» TASKS AND EXERCISES:
a: Using the passage on Martin Luther's early life, determine whether each statement agrees with it: (i) Luther was born sixteen years after Erasmus; (ii) Hans Luther was a poor and unskilled laborer; (iii) Luther's mother once beat him over some nuts. For each, give yes or no together with the deciding words of the passage, quoted exactly.
b: According to the passage on Martin Luther's early life, where was Luther born?

We are now on the edge of the great conflagration. Here we must leave Erasmus for the present. I must carry you briefly over the history of the other great person who was preparing to play his part on the stage. You have seen something of what Erasmus was; you must turn next to the companion picture of Martin Luther. You will observe in how many points their early experiences touch, as if to show more vividly the contrast between the two men.

Sixteen years after the birth of Erasmus, therefore in the year 1483, Martin Luther came into the world in a peasant's cottage, at Eisleben, in Saxony. By peasant, you need not understand a common boor. Hans Luther, the father, was a thrifty, well-to-do man for his station in life—adroit with his hands, and able to do many useful things, from farm work to digging in the mines. The family life was strict and stern—rather too stern, as Martin thought in later life.

'Be temperate with your children,' he said, long after, to a friend; 'punish them if they lie or steal, but be just in what you do. It is a lighter sin to take pears and apples than to take money. I shudder when I think of what I went through myself. My mother beat me about some nuts once till the blood came. I had a terrible time of it, but she meant well.'

At school, too, he fell into rough hands, and the recollection of his sufferings made him tender ever after with young boys and girls.

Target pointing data
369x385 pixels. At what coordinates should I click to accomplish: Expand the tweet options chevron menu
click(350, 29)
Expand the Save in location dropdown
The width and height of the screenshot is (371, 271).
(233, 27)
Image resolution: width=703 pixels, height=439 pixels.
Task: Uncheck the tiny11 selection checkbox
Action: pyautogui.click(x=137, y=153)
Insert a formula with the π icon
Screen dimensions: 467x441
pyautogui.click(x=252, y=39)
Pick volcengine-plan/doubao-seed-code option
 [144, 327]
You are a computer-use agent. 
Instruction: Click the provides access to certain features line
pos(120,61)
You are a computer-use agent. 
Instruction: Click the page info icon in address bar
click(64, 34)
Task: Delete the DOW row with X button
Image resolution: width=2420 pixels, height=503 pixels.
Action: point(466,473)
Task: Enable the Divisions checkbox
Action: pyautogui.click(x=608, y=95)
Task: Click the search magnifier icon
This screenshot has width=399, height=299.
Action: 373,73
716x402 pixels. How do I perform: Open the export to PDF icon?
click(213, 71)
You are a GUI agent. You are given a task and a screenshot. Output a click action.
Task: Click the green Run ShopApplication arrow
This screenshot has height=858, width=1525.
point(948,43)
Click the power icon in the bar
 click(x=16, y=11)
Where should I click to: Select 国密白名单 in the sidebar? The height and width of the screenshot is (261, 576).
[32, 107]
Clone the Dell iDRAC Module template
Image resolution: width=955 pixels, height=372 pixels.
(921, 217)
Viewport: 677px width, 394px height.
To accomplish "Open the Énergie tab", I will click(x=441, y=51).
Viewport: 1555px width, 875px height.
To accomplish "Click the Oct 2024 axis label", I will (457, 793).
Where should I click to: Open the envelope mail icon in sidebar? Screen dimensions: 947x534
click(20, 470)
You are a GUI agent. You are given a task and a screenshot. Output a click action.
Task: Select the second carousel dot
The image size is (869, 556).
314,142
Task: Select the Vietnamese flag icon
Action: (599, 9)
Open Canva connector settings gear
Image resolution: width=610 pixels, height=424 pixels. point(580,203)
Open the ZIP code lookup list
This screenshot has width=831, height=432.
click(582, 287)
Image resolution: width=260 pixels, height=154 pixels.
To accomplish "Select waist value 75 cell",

» FINAL ANSWERS:
a:
(i) Yes: "Sixteen years after the birth of Erasmus, therefore in the year 1483, Martin Luther came into the world"
(ii) No: "Hans Luther, the father, was a thrifty, well-to-do man for his station in life—adroit with his hands, and able to do many useful things"
(iii) Yes: "My mother beat me about some nuts once till the blood came."

b: He was born in a peasant's cottage at Eisleben, in Saxony.